Has the biggest reach to cover a lot of chiplets, and optimal cost (vs CoWoS-S)
AMD was key partner for TSMC's SoIC and I think same with CoWoS-L.
Way too many patents indicate CoWoS-L usage

This patent all the way from 2016 talks about multiple Si bridges to connect chiplets.

https://www.freepatentsonline.com/y2018/0102338.html

View attachment 51693

[0024] As described in more detail below, the circuit board 15 may include one or more embedded chiplets 50 and 55 to provide chip-to-chip interconnects and also electrical pathways through the circuit board 15. The circuit structures of the chiplets 50 and 55 may be constructed using one more design rules for higher density circuit structures while the circuit structures of the remainder of the circuit board 15 may be constructed using one or more design rules for lower density circuit structures. The high density design rules are used to create in the chiplets 50 and 55 larger numbers of electrical pathways than would ordinarily be possible using a lower density design rule for the remainder of the circuit board 15. The chiplets 50 and 55 may be used for a variety of purposes. For example, the chiplet 50 may be used to provide large numbers of electrical pathways between the semiconductor chip 20 and 25 as well as electrical pathways to and from the semiconductor chips 20 and 25, through the circuit board 15 and out to the I/O's 45 if desired. The chiplet 55 may be used to provide large numbers of electrical pathways between the semiconductor chip 25 and the semiconductor chip 30 as well as electrical pathways to and from the semiconductor chips 25 and 30 through the circuit board 15 and out to the I/O's 45 if desired. It should be understood that the chiplets 50 and 55 may number other than two, be of various footprints and be spatially arranged in a huge variety of ways on the circuit board 15 depending upon the electronic requirements of the circuit board 15, the number of semiconductor chips mounted thereon and other design considerations.

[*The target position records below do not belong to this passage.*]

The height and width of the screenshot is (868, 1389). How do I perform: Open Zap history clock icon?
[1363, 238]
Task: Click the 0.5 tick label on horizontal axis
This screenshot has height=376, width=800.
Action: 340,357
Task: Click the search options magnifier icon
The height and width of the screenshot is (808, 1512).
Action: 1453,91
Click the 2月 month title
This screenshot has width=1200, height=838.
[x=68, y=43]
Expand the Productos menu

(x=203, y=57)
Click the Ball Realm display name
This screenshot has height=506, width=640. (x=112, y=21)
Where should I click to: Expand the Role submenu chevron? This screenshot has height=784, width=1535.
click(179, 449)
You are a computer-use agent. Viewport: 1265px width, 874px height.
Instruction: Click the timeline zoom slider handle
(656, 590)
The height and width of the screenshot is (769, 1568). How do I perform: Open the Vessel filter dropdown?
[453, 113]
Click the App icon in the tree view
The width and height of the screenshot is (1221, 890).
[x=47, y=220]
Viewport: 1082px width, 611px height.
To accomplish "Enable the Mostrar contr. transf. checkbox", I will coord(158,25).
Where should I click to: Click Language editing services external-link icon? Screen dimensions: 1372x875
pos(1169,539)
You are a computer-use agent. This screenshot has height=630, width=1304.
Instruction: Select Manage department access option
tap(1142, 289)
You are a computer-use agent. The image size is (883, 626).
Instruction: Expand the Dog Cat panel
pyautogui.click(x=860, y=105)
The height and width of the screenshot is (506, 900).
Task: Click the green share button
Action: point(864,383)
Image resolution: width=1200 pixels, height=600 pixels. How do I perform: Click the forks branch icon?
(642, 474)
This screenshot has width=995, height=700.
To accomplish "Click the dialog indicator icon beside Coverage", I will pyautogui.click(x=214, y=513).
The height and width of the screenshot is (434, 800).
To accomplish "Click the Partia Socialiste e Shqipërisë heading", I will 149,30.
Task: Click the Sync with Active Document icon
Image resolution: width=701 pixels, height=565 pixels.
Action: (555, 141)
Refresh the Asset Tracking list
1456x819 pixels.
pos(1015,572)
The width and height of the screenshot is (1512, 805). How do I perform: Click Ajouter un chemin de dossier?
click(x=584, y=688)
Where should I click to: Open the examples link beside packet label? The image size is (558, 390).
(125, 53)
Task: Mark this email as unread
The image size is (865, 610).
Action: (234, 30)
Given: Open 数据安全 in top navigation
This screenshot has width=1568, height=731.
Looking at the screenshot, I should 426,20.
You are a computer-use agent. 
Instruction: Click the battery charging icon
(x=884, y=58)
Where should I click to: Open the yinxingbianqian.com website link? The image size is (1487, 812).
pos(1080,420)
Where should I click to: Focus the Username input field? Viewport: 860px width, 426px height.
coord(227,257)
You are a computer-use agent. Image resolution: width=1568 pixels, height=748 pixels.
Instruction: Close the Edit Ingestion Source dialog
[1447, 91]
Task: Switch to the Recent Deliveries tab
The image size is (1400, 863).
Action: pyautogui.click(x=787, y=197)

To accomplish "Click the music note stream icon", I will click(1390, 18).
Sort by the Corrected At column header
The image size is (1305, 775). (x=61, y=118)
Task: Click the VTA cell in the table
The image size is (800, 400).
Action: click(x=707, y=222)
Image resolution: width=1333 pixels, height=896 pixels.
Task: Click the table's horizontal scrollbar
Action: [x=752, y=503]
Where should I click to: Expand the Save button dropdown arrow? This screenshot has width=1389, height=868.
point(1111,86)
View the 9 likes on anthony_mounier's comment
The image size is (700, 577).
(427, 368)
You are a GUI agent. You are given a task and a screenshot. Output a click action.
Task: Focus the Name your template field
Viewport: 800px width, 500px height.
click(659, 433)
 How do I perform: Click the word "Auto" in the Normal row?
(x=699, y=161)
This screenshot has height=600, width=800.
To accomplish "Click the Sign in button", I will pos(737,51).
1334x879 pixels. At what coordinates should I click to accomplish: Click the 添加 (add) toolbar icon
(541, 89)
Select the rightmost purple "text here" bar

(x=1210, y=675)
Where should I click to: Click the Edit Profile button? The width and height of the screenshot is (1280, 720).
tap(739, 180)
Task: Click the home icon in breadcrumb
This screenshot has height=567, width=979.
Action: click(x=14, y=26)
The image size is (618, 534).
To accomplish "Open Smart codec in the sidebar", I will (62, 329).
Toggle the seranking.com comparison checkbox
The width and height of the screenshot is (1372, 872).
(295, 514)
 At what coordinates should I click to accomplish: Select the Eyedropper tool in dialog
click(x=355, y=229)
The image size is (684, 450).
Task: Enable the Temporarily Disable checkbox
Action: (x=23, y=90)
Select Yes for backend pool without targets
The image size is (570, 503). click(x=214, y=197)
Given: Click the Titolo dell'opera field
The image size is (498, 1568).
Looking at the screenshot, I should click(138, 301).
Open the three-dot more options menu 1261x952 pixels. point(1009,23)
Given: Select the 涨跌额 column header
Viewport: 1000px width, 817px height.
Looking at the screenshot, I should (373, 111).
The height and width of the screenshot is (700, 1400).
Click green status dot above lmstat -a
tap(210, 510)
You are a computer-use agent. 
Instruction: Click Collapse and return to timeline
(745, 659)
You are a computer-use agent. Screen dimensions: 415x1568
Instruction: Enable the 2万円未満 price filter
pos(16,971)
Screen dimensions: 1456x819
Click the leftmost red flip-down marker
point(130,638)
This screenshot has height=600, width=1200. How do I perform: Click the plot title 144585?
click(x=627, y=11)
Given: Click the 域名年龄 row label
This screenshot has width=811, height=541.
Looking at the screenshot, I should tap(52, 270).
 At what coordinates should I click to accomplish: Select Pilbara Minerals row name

This patent basically describes CoWoS-L

Curious why the patent show the SI under most of the CCD. I would think a narrow SI from the CCD to the IOD would provide all that's needed for higher speed (frequency) IF interconnects. SI is only needed for signalling. Anyway, this would explain how Genoa will increase IF speeds at the same or lower power. I suppose it could be easier to manufacture, or the patent is just providing more coverage for legal reasons.

 

[BorisTheBlade82]

AMD is not using InFO.

Did I pretend that? If so, sorry. I was talking about future products as well. Aside of that I fully agree with your statement. To be honest I had already expected something like that for Zen3 and was a bit disappointed.